The problem of disconnection
The problem was that no technology connected what I did in class to the rest of my life. I simply didn’t care about someone else’s word list on Byki, or whatever Rosetta Stone wanted to teach me that day. I felt these products weren’t really based on classroom language teaching pedagogy. Sure, they included aspects of memorisation and knowledge-construction, but they weren’t connected to how our classes operated.
I saw an opportunity in this connection so I became an ESL teacher to understand it.
Understanding the classroom
Becoming a teacher obviously opened my mind to teaching, but it made me understand learning better too. Indeed, after becoming a teacher, I continued my Arabic studies. This time things were different. I could see the patterns in the communicative activities we were doing. I felt the pain of the teacher attempting to make her classes student-centred while still getting enough information about how all her 15 students were going with that particular language point. I could see how hard it was for our teacher to know what to teach (or re-teach) next.
The problem of content and information
I knew that memorisation was only one problem in the language education experience.
Working as a teacher, I spent a lot of time preparing my lessons (at first just trying to make sure it seemed like I knew what I was teaching). However I simply didn’t have time to make my classes as dynamic as I wanted. Finding good materials, photocopying, and guillotining them was a special treat I gave myself as a teacher. My classes loved those days. I wondered how ClassWired could improve them. Each time I found a new way to share language between my students (and hopefully litmus-tested their proficiency), I formed a new link in my mind for what ClassWired could be.
Stage 2: A suite of iPhone apps
Next, I envisaged a suite of apps. What if I had an easy way to split a reading into paragraphs so my students could order them on screen? What if I could know exactly which paragraph students had trouble placing correctly? What if I had a way to do classroom chats to practice SMS language and making arrangements? What if I could begin this activity with students entering their free-time into a calendar and then get feedback about whether they could reach a mutually agreeable time between them? If only, I thought, I could find out how all my students answered a question – not just the louder ones, or those whose answers I was able to check directly. I’ll make it so There’s an app for that, I thought. Well, I used to think … .
In the next post, I’ll explain where ClassWired is at now, and what’s next. What are your thoughts so far? What do you find hard about making your classes better? Can EdTech help?
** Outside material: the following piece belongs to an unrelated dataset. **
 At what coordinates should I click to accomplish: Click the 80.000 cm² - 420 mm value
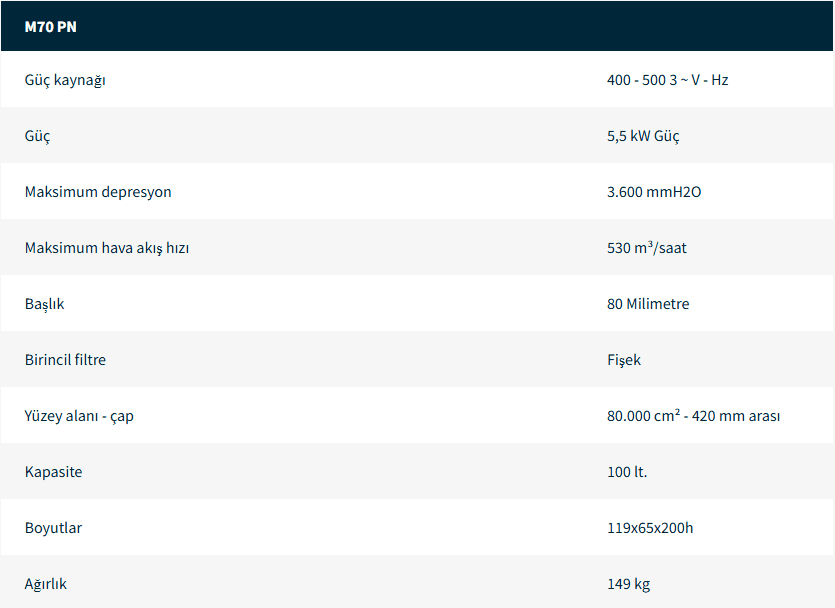click(x=693, y=416)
My thought: think how much better education would be if every teacher started with the idea and determination to improve every aspect of their class to the maximum extent possible. It seems to me that this is what you did/tried to do.
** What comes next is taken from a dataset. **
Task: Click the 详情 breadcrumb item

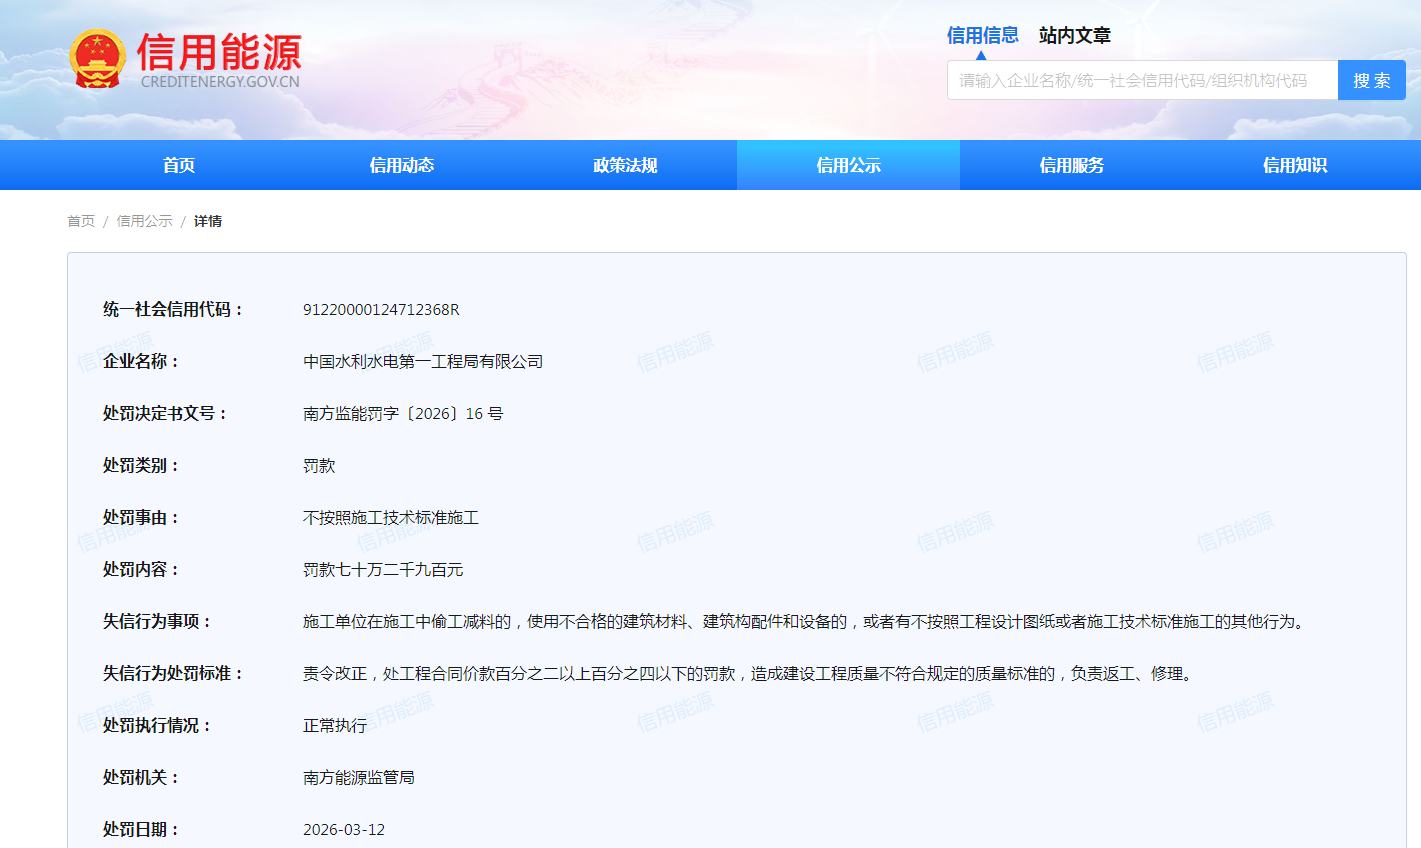Action: [208, 221]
My question: Would education be better if we mostly only considered the perspective and needs of the student or is that what ed. tech is kinda already trying to do?
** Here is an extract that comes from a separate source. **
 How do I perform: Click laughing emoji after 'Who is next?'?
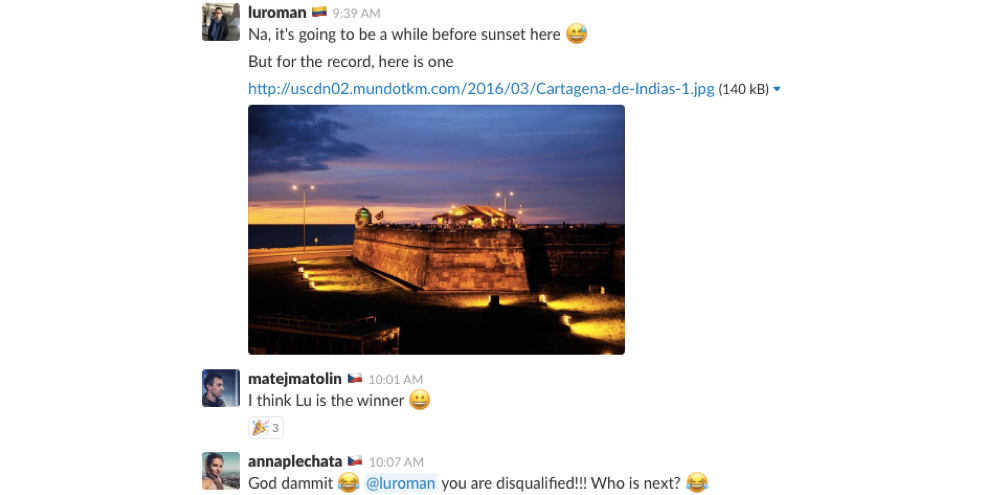tap(697, 482)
Thanks Michael, yes that is what I try to do – though it is something of a constant rage! A teacher posed this question to us at the Love Learning conference: ‘how much wait time is there in your classes’? (presentation here: http://youtu.be/yTCY94Nm-o0?t=11m55s) Our answers were pretty worrisome and I think EdTech can help reduce this.
I think in some cases EdTech is trying to do that. Startups like Vocabla and Speaking Pal are great examples. Though I think, like with ClassWired, some ‘needs’ are not uncovered until someone sees an opportunity and takes a risk – that’s the nature of invention isn’t it?
(And scaling these things across a school or district while keeping the students as the focus is a big challenge).
Perhaps another point on this is that considering the needs of the teachers (eg teacher books) and schools (eg course books for levels with consistent course-lengths) can also benefit the students too. Taking it to an extreme, I think even efficient admin systems allow me to spend more time thinking about my students and the lessons than about things like attendance, payroll, etc.